RIVIERE Marcel



 © FNMF

Fils de gendarme à cheval, né en 1901, il entre en 1917 à l’Ecole Normale d’instituteurs de Melun puis enseigne à Lagny-sur-Marne jusqu’en 1941, où il est nommé directeur du cours complémentaire de Nangis.

De 1929 à 1939, Marcel Rivière est secrétaire de la sous-section du Syndicat National des Instituteurs (S.N.I.) à Lagny et secrétaire général adjoint de la section syndicale de Seine-et-Marne en 1938.

Démobilisé en 1940, il rejoint la Résistance en 1942 dans les Forces Françaises de l’Intérieur (F.F.I.) de son département. En mai 1944, il est président du « Comité cantonal de Libération » de Nangis, puis maire-adjoint de la commune et Secrétaire de la section syndicale de Seine-et-Marne.
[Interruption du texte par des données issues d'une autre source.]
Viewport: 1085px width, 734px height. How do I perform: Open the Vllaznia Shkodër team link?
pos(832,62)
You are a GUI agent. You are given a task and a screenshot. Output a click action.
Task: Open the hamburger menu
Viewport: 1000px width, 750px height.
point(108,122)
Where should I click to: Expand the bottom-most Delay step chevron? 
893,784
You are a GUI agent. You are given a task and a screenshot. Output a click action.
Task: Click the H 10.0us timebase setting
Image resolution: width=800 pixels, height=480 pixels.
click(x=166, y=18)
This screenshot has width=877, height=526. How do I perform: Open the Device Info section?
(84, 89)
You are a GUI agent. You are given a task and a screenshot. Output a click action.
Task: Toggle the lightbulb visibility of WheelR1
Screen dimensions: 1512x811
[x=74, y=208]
En décembre 1945, Rivière représente son département au Congrès National du S.N.I. où il propose la création d’une Caisse de Prévoyance pour le personnel de l’enseignement primaire calquée sur celle de la SNCF. Il est élu au Bureau National du S.N.I. et chargé de présenter le rapport de la « commission sociale » au IIème Congrès national à Grenoble en 1946 ; la création d’une mutuelle nationale regroupant les 110 Sociétés de secours mutuels départementales et nationales est adoptée à l’unanimité des représentants des 130 000 instituteurs syndiqués. Il marque la naissance prochaine de la Mutuelle Générale de l’Education Nationale – M.G.E.N.

La première assemblée générale de la MGEN se réunit fin décembre 1946. Le 31 décembre est promulgué un décret qui donne aux sociétés mutualistes de fonctionnaires la possibilité de gérer leur régime de Sécurité Sociale.


Lors de l’assemblée générale de décembre 1947, Marcel Rivière est élu Président. La même année, il devient administrateur de la FNMF puis membre du Conseil supérieur de la Mutualité en 1951. En 1952, il est administrateur de la Fédération nationale des Mutuelles de fonctionnaires et agents de l’Etat – FNMFAE ; il est par ailleurs membre du bureau de la Caisse primaire centrale de Sécurité Sociale de la région parisienne, membre du bureau de la FEN, vice-président de la Ligue française d’hygiène mentale, membre du Conseil supérieur de l’Education nationale….. Son nom est étroitement lié aux œuvres sociales de la MGEN.

Il meurt brutalement en 1960, à l’âge de 59 ans. Denis Forestier qui lui succédera poursuivra son œuvre.